So not a great day for baking... but if you want to eat cake, you have to make it first. So I might be sweltering but I just enjoyed my first slice of date and walnut loaf slathered in butter with a cup of tea. This is one of my all time favourite cakes. The recipe comes from Matthew Evans and was published in the SMH Good Weekend on 20.9.2008; that was two days after my daughter was born (Ava who is my little helper in the photo below) - amazing that I was reading the paper and cutting out recipes!
Date and Walnut Loaf
A low-fat cake is perfect for spreading with a thick layer of butter when you serve it. I like my fruit and nuts chunky, so I use big pieces of walnut and whole dry dates (not those soft expensive ones). If you don’t have don’t have dark brown sugar, use a little treacle, molasses or golden syrup in the mix to add some depth.
My little helper and all the ingredients |
150g (~1C) dark brown sugar
250ml water
generous pinch of salt
250g (~1 ½C) pitted dates
1 tsp bicarb soda
1 tsp vanilla essence
1 egg, lightly beaten
300g (2C) self-raising flour (or 2 C plain flour + 4 tsp baking powder)
100g walnut pieces
Preheat the oven to 180C. Grease and line a loaf tin or two log-style tins or similar.

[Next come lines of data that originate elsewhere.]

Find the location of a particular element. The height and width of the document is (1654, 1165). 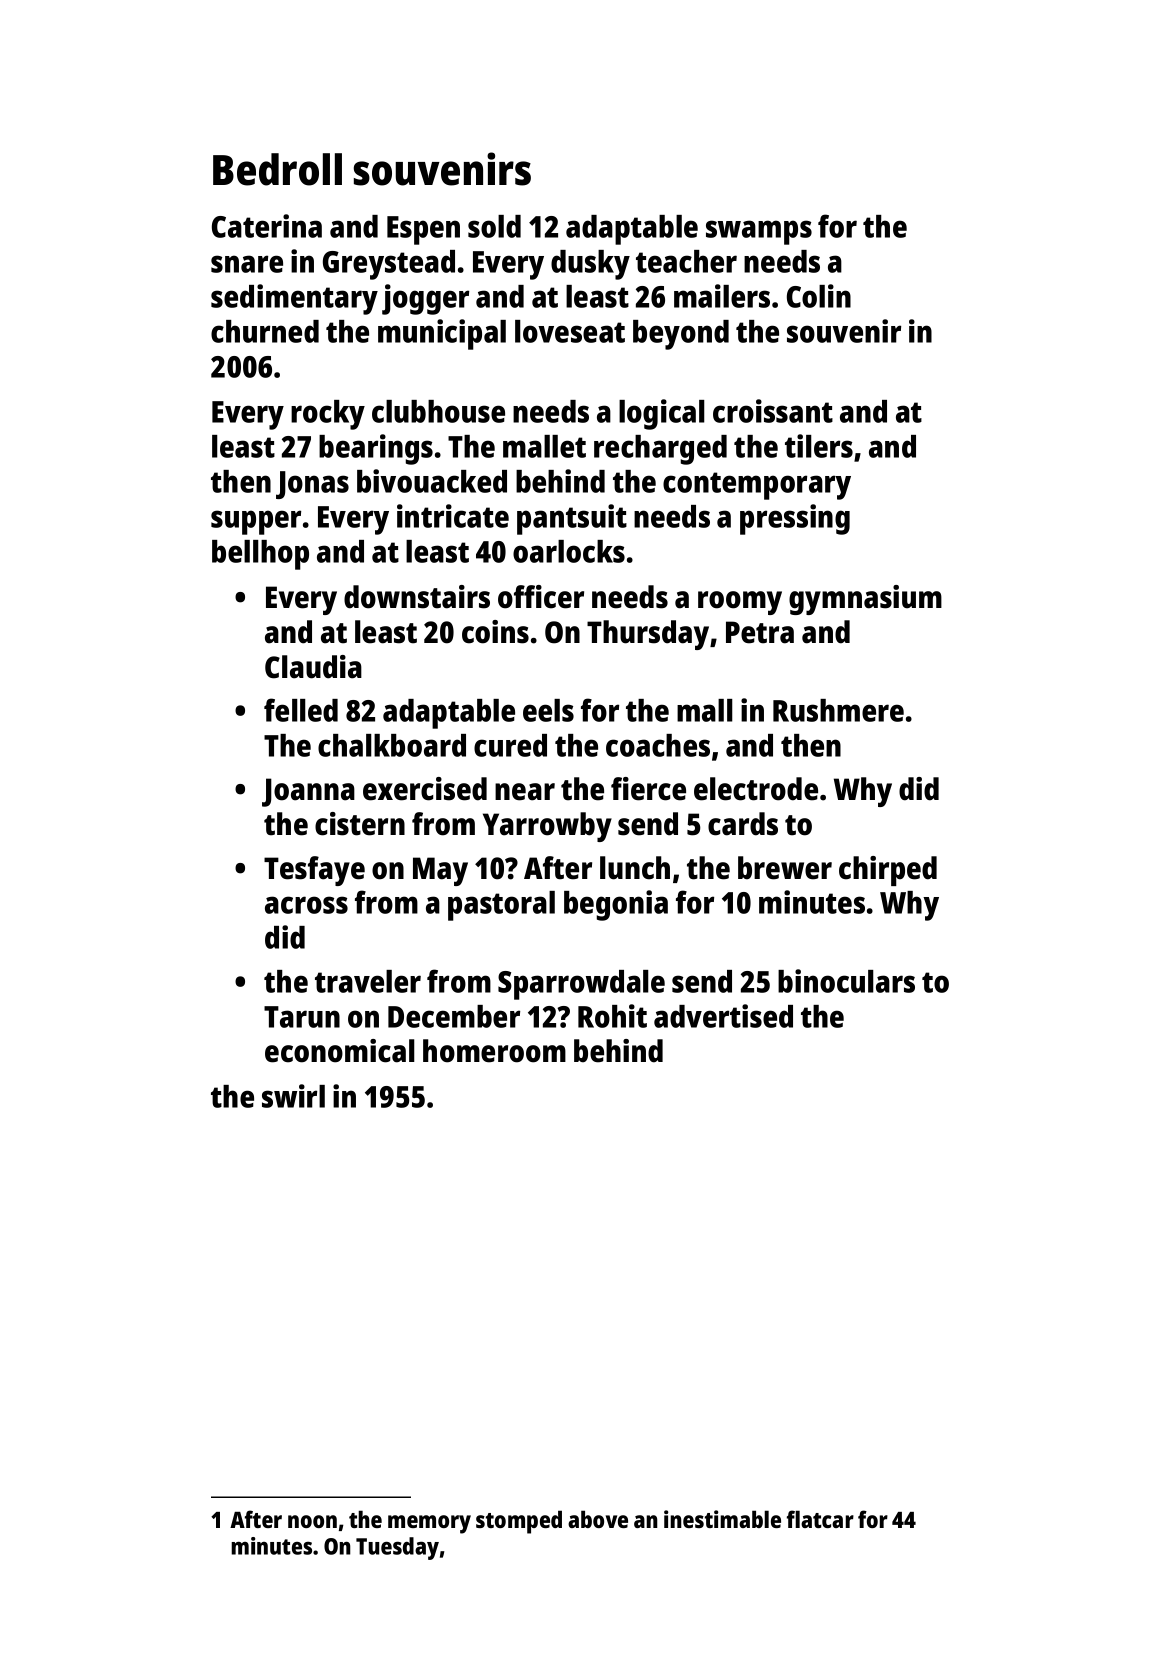

recharged is located at coordinates (660, 450).
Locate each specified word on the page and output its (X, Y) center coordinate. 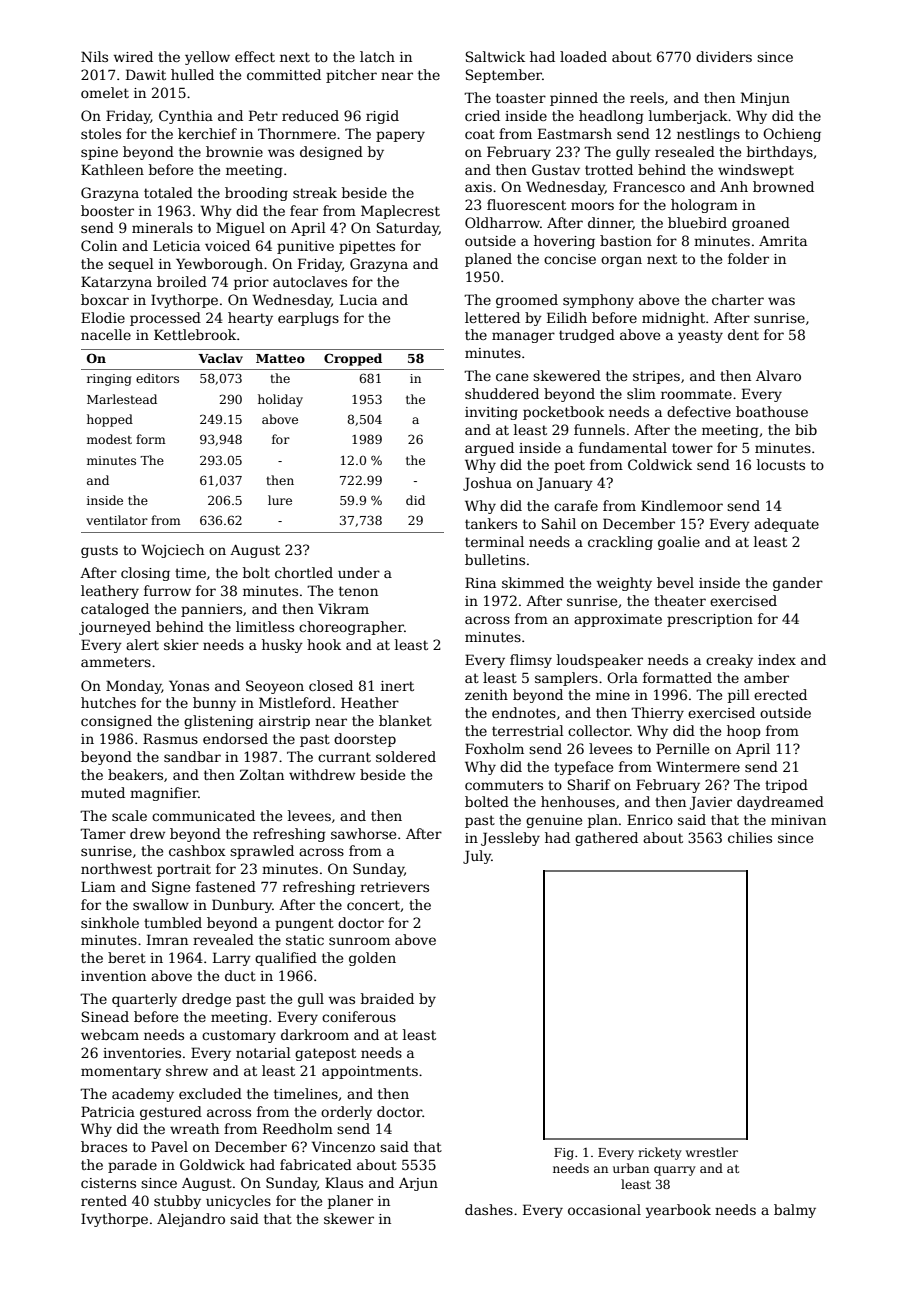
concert (373, 905)
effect (255, 56)
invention (113, 976)
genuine (554, 821)
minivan (798, 820)
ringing (109, 380)
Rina (480, 582)
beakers (135, 774)
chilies (750, 837)
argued (489, 449)
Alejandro (191, 1220)
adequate (786, 525)
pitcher (351, 76)
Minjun (765, 99)
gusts (99, 551)
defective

Put butter, sugar, water, salt and dates in a decent sized saucepan and bring to the boil. Be careful with the size of the saucepan because when you add the bicarb it can froth up to more than double its volume. Remove from the heat and immediately add the bicarb and stir. Allow the date mixture to cool until about body temperature, then fold in the vanilla, egg, flour and walnuts and tip into tin.
Bake for 40-50 minutes or until a skewer comes out clean, reducing the temperature if its dark on the outside and not yet cooked inside. Cool in the tin for 10 minutes and then on a wire rack. Serve at room temperature with butter for spreading.